L’alliance entre Pépin le Bref et le pape Étienne II face à la menace lombarde conduit à la Donation de Pépin (754-756), qui établit les États pontificaux en Italie centrale, marque l’émancipation politique de l’Occident vis-à-vis de Byzance et renforce la légitimité carolingienne, une relation confirmée et étendue sous Charlemagne.

Au milieu du VIIIe siècle, l'Italie est plongée dans un jeu d'alliances et de conflits complexes, où s'affrontent le pape, les Lombards et l’Empire byzantin. En 751, le roi lombard Aistulf prend le contrôle de Ravenne, un bastion clé des Byzantins en Italie. L'année suivante, en 752, le pape Étienne II se retrouve menacé par l’avancée des Lombards. Dans un premier temps, il tente d’obtenir de l’aide de l’empereur byzantin Constantin V, mais celui-ci se contente de lui ordonner de demander la restitution de Ravenne à Aistulf[1]. Devant cette absence d’aide, Étienne II se tourne alors vers Pépin, le roi des Francs, qui, depuis sa montée en puissance, semble être un soutien potentiel pour l'Église. Il envoie un message secret, transporté par un pèlerin, dans lequel il sollicite une rencontre avec Pépin. Ce dernier, réceptif à la demande papale, envoie deux de ses proches, l'évêque Chrodegang et le duc Audgar, pour escorter le pape en direction de la Francie[1]. Étienne II quitte Rome en octobre 753 et, après avoir traversé les Alpes, est rejoint en Champagne par une escorte envoyée à sa rencontre par Pépin. L’un des événements marquants de cette rencontre est l’arrivée de Charles, le futur Charlemagne, à l’âge de 12 ans, accompagné de son père, Pépin, qui viennent accueillir le pape à Ponthion, marquant ainsi le premier voyage d'un pape dans un royaume occidental[2].

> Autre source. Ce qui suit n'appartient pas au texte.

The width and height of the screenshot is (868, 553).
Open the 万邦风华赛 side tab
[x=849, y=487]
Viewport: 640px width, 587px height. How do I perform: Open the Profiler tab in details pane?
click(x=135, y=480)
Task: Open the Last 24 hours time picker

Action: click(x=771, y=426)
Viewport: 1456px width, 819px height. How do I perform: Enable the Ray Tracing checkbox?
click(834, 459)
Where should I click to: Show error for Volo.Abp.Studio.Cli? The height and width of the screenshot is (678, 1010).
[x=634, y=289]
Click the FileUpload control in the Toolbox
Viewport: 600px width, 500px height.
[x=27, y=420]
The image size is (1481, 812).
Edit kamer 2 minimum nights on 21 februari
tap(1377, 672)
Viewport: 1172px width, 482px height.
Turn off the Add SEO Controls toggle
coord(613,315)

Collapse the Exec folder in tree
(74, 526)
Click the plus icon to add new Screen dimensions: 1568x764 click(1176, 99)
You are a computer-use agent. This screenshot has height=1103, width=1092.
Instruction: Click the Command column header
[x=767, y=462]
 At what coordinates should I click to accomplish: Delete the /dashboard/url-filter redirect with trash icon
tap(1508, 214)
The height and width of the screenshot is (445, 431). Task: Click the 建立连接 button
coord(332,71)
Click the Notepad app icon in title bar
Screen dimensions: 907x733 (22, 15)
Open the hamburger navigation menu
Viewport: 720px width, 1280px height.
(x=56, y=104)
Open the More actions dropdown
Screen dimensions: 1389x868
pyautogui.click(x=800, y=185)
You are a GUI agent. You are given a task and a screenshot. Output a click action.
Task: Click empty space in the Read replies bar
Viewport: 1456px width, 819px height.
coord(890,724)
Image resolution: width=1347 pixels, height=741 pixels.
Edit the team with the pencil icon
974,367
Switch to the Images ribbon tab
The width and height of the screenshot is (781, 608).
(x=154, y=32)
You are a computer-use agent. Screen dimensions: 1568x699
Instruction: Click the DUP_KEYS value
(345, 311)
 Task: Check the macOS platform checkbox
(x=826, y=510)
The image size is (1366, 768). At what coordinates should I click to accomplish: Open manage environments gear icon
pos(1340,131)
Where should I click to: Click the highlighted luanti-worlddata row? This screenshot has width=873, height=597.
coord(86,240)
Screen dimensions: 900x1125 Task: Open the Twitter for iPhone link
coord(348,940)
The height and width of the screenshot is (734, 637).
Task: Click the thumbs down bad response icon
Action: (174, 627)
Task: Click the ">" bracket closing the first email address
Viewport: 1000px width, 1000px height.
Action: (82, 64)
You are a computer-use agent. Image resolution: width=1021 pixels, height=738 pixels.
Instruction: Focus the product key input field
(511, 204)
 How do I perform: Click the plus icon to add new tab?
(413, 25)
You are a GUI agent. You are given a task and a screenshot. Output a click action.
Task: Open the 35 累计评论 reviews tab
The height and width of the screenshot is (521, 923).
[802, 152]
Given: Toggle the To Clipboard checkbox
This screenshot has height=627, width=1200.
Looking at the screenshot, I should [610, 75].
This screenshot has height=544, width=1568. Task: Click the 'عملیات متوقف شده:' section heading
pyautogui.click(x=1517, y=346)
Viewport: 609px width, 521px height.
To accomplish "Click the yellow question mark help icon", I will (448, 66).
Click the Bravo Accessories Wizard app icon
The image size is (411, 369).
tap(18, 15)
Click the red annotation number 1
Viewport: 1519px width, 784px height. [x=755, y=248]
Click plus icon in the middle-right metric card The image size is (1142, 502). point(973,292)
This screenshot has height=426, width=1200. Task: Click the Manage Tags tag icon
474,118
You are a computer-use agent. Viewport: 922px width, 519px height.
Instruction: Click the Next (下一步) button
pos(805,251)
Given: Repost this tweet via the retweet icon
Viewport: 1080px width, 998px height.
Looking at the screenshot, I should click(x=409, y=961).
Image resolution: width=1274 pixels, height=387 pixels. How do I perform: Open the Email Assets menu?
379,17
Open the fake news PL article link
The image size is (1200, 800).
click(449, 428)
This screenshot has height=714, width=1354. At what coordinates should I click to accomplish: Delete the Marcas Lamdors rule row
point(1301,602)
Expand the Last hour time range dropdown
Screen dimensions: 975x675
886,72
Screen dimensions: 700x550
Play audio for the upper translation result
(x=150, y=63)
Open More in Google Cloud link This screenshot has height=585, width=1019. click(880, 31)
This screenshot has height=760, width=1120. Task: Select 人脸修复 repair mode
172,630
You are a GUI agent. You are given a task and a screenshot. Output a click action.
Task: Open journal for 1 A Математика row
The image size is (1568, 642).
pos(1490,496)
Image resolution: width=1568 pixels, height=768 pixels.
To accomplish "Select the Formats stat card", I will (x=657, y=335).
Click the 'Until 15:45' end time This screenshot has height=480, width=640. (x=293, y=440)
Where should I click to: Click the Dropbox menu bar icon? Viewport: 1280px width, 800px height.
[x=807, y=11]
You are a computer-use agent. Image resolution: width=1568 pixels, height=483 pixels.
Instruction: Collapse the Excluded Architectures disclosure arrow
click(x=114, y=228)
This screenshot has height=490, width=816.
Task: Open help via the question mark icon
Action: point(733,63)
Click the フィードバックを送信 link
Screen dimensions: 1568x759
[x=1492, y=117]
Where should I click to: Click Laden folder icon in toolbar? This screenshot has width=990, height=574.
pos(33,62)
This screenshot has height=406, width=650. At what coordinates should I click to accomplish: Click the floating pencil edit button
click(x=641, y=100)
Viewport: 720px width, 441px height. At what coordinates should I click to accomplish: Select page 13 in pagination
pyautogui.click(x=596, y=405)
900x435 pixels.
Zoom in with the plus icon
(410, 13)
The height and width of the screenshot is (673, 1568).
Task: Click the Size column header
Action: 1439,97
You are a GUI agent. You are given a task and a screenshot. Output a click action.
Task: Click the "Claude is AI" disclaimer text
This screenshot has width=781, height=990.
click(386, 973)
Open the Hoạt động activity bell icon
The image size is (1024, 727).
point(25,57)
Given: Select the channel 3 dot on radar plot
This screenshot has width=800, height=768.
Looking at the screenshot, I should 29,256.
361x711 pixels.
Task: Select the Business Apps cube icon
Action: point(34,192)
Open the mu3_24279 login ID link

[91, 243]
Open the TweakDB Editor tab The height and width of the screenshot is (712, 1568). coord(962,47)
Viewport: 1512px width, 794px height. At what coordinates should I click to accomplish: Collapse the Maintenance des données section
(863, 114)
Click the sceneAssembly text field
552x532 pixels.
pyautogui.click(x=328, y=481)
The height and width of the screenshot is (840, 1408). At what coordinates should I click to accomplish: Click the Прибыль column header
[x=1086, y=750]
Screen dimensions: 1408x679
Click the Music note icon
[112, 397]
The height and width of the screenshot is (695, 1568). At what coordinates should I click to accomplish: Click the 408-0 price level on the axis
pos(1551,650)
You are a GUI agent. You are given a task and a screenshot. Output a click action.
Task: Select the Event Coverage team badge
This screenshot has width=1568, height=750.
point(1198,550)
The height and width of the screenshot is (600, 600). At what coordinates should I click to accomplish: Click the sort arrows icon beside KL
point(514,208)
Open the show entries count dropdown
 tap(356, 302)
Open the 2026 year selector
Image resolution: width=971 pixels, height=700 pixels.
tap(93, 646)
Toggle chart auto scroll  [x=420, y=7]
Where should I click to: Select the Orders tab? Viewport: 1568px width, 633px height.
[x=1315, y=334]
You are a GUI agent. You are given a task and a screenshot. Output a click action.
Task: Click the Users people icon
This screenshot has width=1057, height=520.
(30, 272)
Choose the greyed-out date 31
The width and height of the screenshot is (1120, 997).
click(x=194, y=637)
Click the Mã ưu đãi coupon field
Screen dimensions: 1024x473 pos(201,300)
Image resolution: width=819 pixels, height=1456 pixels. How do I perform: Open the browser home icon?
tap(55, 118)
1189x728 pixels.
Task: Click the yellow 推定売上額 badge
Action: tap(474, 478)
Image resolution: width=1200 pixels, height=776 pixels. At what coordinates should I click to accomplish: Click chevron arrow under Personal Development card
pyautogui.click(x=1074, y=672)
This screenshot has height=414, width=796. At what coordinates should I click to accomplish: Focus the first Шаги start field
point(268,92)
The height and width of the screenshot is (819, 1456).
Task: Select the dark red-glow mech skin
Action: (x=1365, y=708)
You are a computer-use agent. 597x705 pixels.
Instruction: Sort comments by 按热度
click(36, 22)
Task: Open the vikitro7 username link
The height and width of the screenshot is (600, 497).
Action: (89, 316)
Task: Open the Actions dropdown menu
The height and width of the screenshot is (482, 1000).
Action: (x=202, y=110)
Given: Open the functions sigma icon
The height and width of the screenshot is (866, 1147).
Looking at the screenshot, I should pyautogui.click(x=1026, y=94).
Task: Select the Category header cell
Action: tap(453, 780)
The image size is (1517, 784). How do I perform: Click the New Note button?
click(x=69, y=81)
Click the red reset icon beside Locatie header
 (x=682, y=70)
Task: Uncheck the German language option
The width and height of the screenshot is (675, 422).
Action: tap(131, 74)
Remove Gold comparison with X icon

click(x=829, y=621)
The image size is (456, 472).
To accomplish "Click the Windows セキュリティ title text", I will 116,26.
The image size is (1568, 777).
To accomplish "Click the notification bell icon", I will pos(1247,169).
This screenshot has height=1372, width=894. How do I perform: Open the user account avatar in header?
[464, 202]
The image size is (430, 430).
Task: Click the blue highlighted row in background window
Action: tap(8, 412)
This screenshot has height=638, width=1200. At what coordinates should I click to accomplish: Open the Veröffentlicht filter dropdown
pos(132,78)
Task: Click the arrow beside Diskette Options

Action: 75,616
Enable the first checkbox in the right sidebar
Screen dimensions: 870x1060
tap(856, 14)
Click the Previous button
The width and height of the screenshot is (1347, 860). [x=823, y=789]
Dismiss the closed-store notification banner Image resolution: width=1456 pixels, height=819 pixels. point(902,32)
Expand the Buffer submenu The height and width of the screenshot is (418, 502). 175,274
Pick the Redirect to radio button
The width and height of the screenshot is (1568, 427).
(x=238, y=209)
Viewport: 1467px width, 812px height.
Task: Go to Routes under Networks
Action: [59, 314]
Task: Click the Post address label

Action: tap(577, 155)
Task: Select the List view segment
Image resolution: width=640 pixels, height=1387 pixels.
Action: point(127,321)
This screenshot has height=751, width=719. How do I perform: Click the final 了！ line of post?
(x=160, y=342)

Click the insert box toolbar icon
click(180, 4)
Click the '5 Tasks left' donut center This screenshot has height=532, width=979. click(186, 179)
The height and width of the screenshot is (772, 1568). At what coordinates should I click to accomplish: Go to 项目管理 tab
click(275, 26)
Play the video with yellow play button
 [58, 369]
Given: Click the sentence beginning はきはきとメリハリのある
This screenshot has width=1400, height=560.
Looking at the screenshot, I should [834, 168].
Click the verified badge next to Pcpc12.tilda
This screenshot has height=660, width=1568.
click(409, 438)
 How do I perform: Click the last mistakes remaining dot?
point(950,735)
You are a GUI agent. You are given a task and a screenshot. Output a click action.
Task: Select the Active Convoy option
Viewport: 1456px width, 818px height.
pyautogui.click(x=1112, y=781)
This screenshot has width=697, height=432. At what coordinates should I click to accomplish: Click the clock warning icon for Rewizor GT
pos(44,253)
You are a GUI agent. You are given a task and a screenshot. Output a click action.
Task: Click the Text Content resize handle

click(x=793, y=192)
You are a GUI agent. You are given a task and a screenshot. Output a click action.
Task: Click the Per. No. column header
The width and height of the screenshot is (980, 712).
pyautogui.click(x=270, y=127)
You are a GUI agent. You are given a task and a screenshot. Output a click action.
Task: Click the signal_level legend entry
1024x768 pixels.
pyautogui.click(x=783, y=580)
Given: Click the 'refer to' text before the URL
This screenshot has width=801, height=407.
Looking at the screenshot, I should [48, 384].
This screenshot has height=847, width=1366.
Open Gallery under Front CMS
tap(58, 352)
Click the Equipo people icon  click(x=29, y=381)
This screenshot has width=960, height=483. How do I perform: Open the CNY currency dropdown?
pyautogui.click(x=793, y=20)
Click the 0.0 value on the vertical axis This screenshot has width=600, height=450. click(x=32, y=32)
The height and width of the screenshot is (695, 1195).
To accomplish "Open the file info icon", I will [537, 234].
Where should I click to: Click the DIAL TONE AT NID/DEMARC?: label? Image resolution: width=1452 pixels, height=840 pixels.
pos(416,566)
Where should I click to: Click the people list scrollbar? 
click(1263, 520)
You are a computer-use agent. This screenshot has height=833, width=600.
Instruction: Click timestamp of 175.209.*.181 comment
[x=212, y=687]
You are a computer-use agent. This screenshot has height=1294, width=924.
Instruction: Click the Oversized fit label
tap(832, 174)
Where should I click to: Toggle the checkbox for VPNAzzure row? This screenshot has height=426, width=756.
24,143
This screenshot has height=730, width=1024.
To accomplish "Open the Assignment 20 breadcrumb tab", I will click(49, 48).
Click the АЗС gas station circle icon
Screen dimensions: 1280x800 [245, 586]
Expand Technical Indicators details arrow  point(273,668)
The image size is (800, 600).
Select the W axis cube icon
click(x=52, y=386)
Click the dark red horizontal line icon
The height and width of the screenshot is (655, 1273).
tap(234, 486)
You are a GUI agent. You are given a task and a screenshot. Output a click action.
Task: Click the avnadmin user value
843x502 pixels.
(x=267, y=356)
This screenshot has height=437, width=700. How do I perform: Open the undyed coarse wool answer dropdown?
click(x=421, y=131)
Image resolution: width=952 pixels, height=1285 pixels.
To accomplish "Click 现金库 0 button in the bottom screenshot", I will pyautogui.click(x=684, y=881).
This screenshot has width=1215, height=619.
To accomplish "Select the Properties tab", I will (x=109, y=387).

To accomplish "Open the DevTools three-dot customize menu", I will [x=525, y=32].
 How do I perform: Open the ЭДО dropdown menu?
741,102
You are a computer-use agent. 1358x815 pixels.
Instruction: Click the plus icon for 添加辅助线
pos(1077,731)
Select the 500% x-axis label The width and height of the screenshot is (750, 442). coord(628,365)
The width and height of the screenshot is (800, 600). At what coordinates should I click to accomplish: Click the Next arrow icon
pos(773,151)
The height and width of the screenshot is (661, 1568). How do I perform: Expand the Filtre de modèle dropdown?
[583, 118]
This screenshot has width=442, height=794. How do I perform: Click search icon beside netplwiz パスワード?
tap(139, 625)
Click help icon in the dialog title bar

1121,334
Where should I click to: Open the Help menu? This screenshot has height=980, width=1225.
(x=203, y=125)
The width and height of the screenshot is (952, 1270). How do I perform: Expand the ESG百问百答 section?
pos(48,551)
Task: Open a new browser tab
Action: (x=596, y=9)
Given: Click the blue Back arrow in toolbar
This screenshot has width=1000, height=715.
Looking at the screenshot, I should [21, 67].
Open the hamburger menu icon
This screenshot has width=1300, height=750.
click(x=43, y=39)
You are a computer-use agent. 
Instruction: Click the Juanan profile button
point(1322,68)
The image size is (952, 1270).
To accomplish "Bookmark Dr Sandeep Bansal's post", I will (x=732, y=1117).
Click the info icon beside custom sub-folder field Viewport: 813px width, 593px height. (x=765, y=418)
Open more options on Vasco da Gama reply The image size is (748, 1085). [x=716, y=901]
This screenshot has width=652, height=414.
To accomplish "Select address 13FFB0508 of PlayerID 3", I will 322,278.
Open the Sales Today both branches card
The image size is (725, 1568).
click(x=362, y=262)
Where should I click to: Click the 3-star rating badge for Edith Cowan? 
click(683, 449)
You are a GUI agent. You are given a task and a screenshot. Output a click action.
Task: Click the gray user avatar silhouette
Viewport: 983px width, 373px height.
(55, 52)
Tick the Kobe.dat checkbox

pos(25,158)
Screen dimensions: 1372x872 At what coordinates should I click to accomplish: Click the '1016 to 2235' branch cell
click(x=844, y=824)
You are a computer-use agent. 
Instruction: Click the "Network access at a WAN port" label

Lors du voyage en France de 754 du pape Étienne II, Pépin le Bref le reçoit au palais de Ponthion[3] (Champagne, Marne) le 6 janvier, puis sur les bords de l'Oise dans sa villa de Quierzy. À Ponthion, les discussions entre le pape et Pépin atteignent un point culminant. Un geste symbolique de Pépin, qui met pied à terre pour accompagner le pape, fait référence à la prétendue Donation de Constantin, un document ancien attribuant au pape des territoires en Italie et dans l’Empire romain d’Occident[2]. Bien que les historiens n’aient jamais trouvé de preuve tangible de ce document, il devient un point central dans les négociations[4]. Le pape réclame en effet des terres italiennes sous sa souveraineté, appuyant sa demande sur cet acte supposé qui lui aurait été octroyé par l'empereur Constantin. Pépin, bien qu’hésitant à engager un conflit contre les Lombards, est finalement poussé à agir après que Aistulf commet l’erreur d’envoyer le frère de Pépin, Carloman, troubler la paix en Gaule[4]. Pépin réagit en faisant arrêter Carloman et, en avril 754, il décide, lors d’une assemblée à Quierzy-sur-Oise, de prendre des mesures militaires pour récupérer les territoires revendiqués par le pape. Il s’engage ainsi à aider le pape Étienne II, principalement en lui restituant Ravenne et d’autres régions d’Italie[4].

Le 14 avril 754[5], un traité est signé, par lequel, en vue de la création d'un domaine pontifical, le roi s'engage à conquérir puis donner au pape certains territoires détenus par le roi de Lombardie, soit : l'exarchat de Ravenne ainsi que la Corse. En contrepartie, celui-ci reconnaît la dynastie carolingienne et approuve la relégation au couvent qui a été imposée au roi mérovingien Childéric III. De 756 à 758, Pépin lance trois campagnes (couronnées de succès), pour parvenir à repousser les Lombards et finalement livrer au pape les territoires conquis, appelés depuis le patrimoine de saint Pierre, soit 22 villes de l'Italie centrale, dont Ravenne, Pérouse et les provinces d'Émilie et de la Pentapole byzantine[6].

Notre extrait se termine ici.